After I was happy with where the flowers were placed, I went back and added pieces of wire to secure all of the pieces a bit more. The original wire helped me map out where I wanted everything, but it needed the extra wire to help hold it all on.
Honestly, you need to be extra careful with the finished wreath since nothing is glued into place and you should expect to have to fix it occasionally.
Finish off the back.
When I was done, I flipped the wreath over and made sure all of the wires were twisted tightly closed so they wouldn’t slip open.

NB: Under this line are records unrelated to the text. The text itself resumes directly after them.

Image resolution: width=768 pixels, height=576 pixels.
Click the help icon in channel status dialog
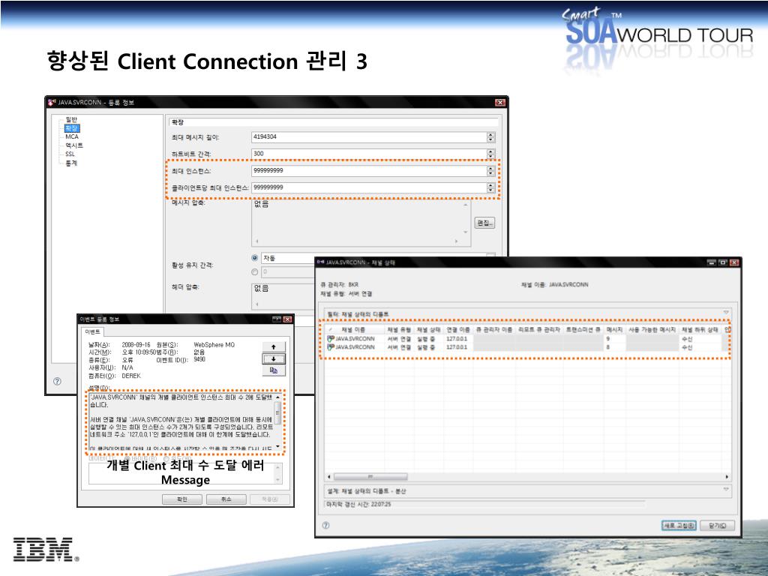(326, 525)
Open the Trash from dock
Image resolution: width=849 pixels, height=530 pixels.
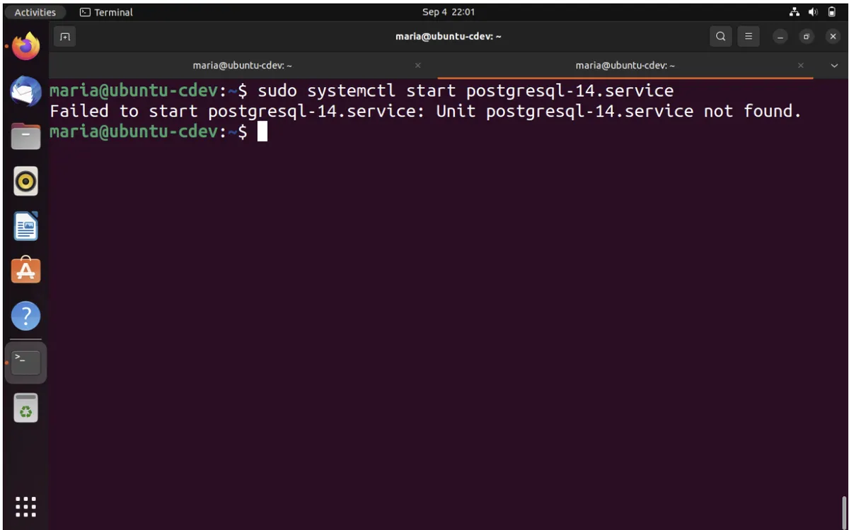pos(26,408)
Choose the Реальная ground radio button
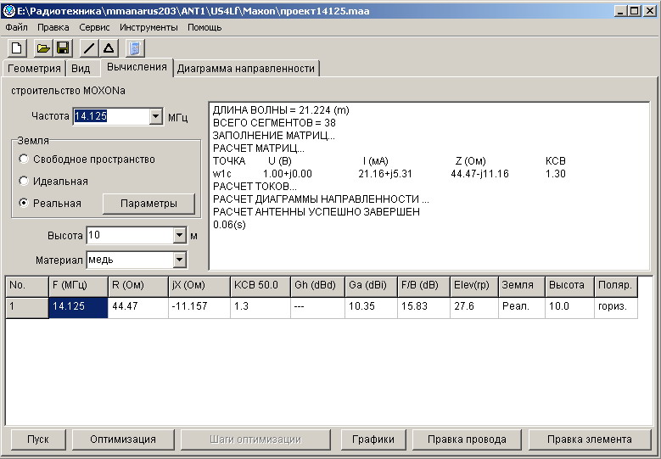 24,204
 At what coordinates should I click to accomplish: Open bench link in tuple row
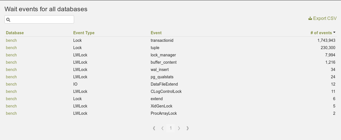(11, 48)
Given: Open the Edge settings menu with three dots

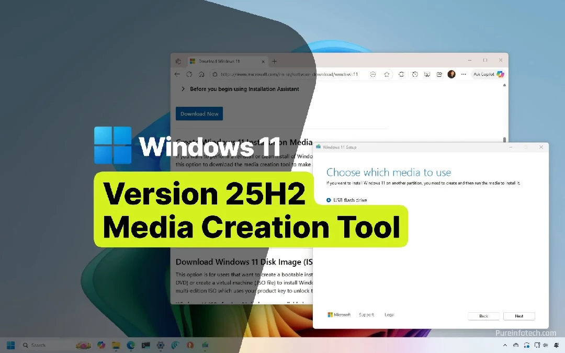Looking at the screenshot, I should (x=464, y=74).
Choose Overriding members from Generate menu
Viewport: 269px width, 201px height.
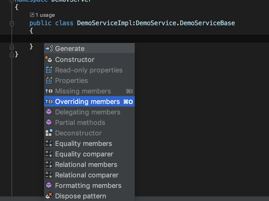click(87, 102)
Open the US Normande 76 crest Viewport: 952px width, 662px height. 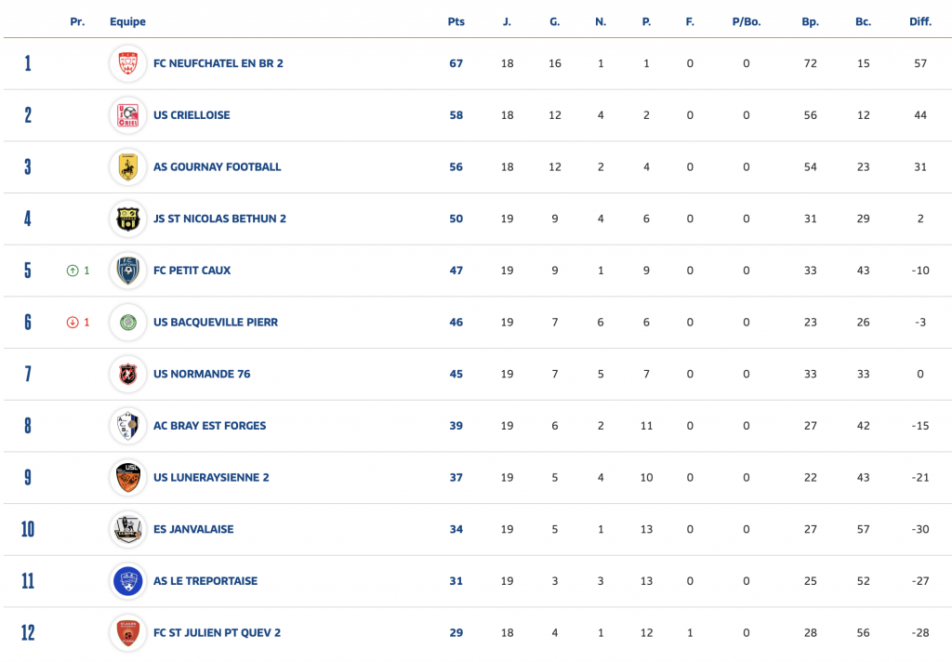(x=127, y=374)
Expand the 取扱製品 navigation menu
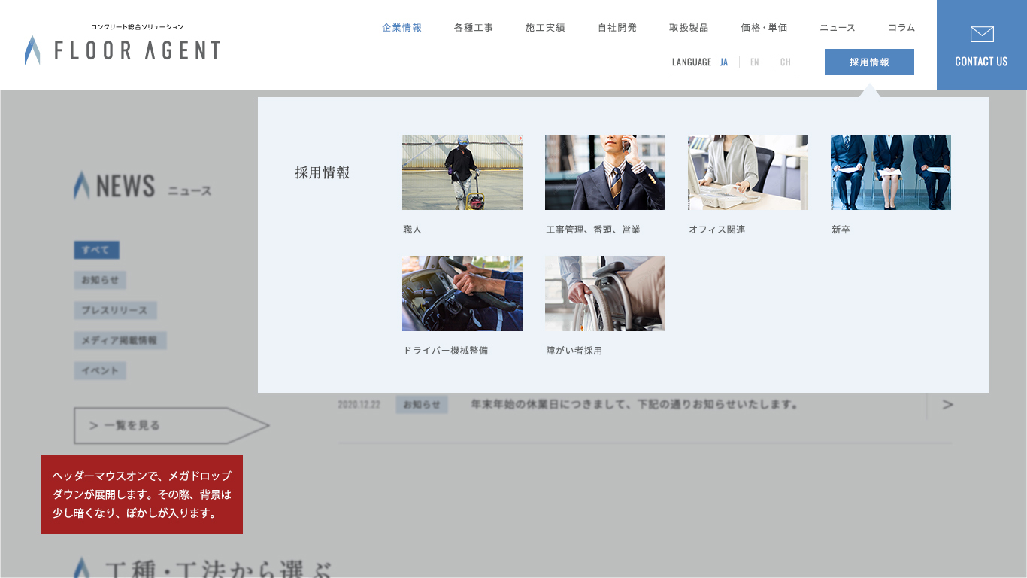Screen dimensions: 1027x578 click(x=689, y=28)
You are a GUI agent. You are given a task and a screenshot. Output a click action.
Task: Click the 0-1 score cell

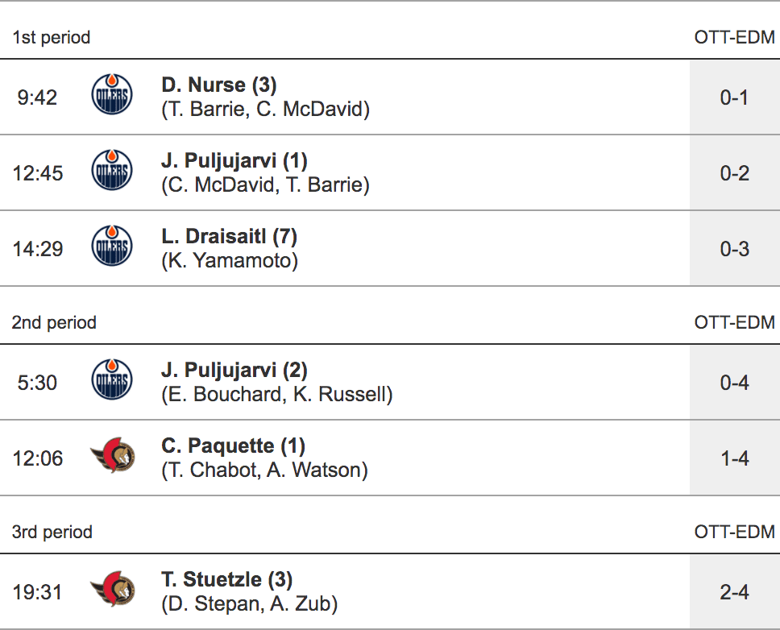[734, 97]
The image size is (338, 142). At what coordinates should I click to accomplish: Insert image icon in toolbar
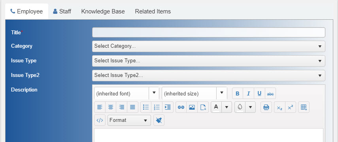click(x=192, y=107)
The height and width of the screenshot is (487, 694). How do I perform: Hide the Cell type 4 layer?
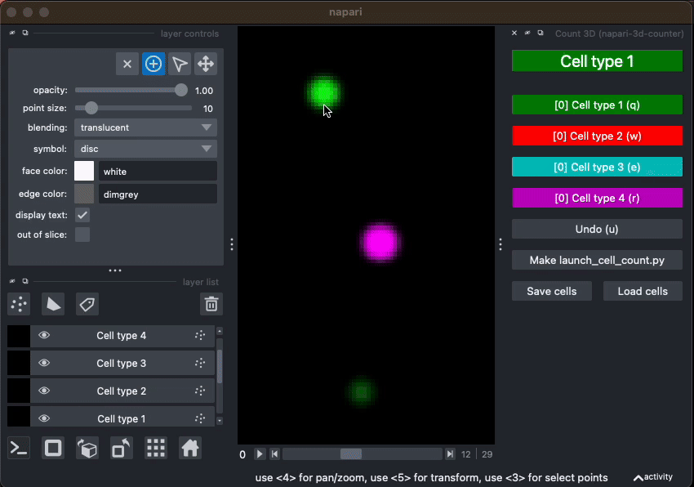pos(43,336)
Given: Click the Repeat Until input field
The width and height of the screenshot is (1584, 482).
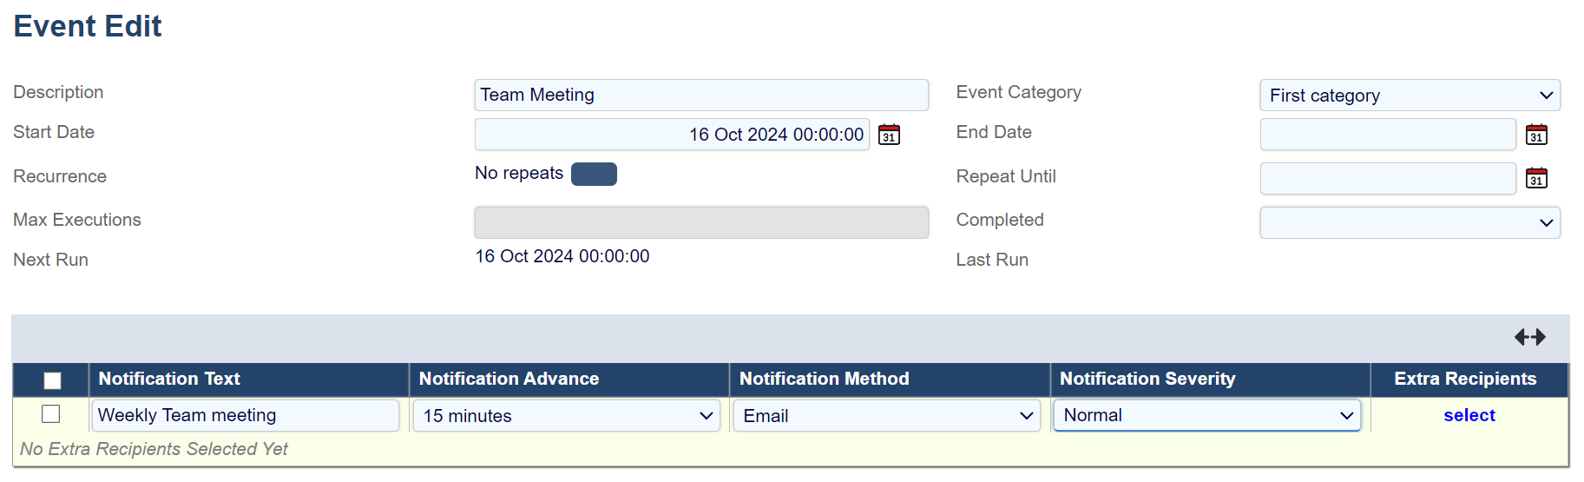Looking at the screenshot, I should [x=1387, y=178].
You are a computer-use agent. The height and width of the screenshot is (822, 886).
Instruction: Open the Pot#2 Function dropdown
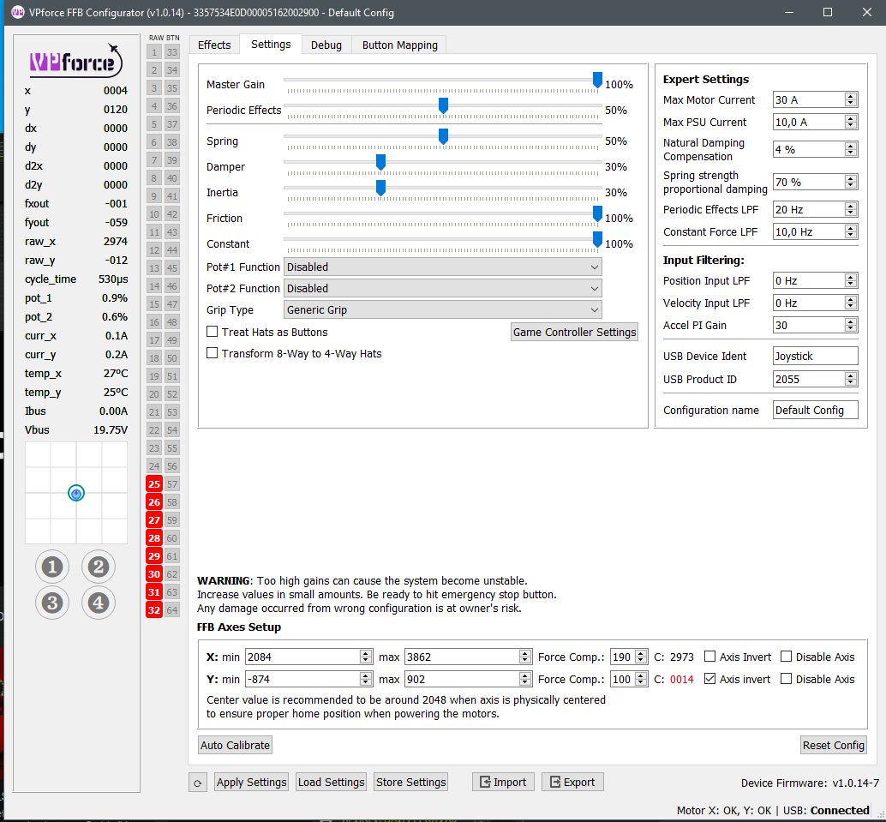tap(442, 289)
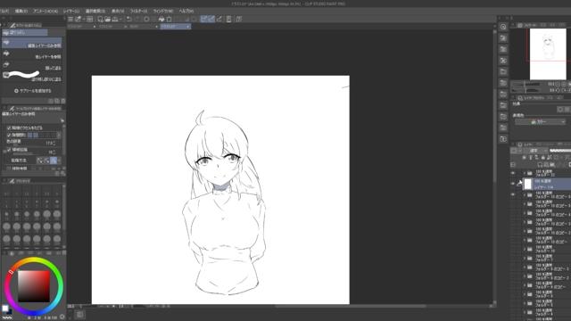Screen dimensions: 571x321
Task: Open the Layer menu in menu bar
Action: tap(71, 11)
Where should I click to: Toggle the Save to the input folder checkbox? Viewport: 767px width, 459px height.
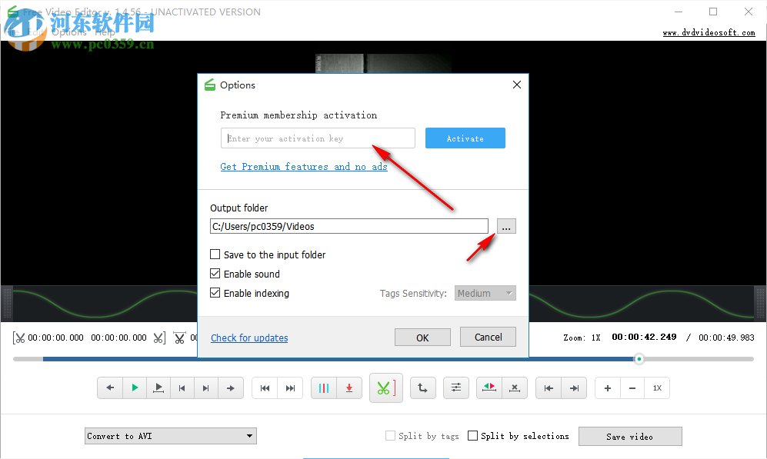pos(215,254)
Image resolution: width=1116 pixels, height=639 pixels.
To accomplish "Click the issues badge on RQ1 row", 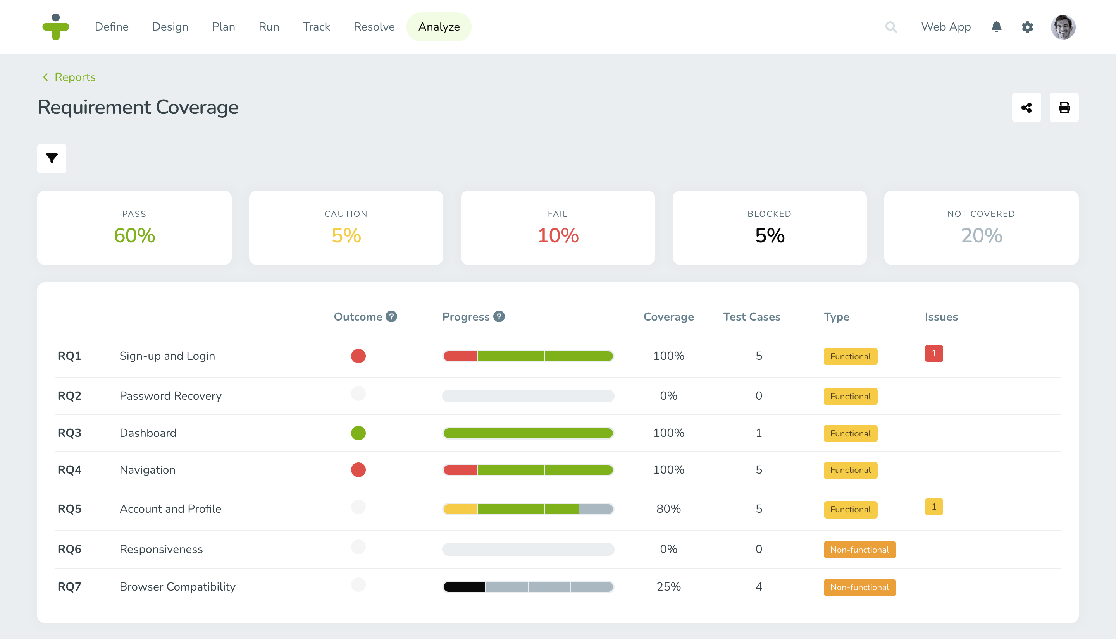I will click(933, 353).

Pay no attention to the man behind the curtain.😂 The back sides are not pretty. I’m okay with it because I want to be able to remove everything. But if you’d like a more finished product, you could trace the letter onto some felt or fabric and glue it over the back.
And if you don’t plan to change it, you could also hot glue the flowers and greenery to the front.
After hanging I fluffed and positioned the blooms a little more. And after making a second matching monogrammed wreath, my double doors were now dressed for summer!
Other ideas for using a floral monogram wreath.
I made these as door wreaths, but a flower monogram letter would be beautiful for a special event or a custom decoration for a:
For another party monogram idea, see “Easy DIY Charcuterie Letter and Number Boxes for Any Occasion“
Tips and options for making a letter wreath.
- Be prepared for a bit of a mess when working with the moss. This is why I love to make my wreaths on the patio.
- If you have a large moss sheet to work with, you can trace the letter onto the back and cut the whole moss letter out at once, cutting outside of the outline by half an inch.
- Instead of using wood craft letters, you can draw a letter onto some foam core board in whatever size you want and cut it out with an exacto knife.
I love that you can make over these initial wreaths for different seasons. So whether you prefer elegant roses, cheery sunflowers, or delicate daisies, you can create your own monogram magic blooming with your personality!
Like Reese Witherspoon says, “If it’s not moving monogram it!”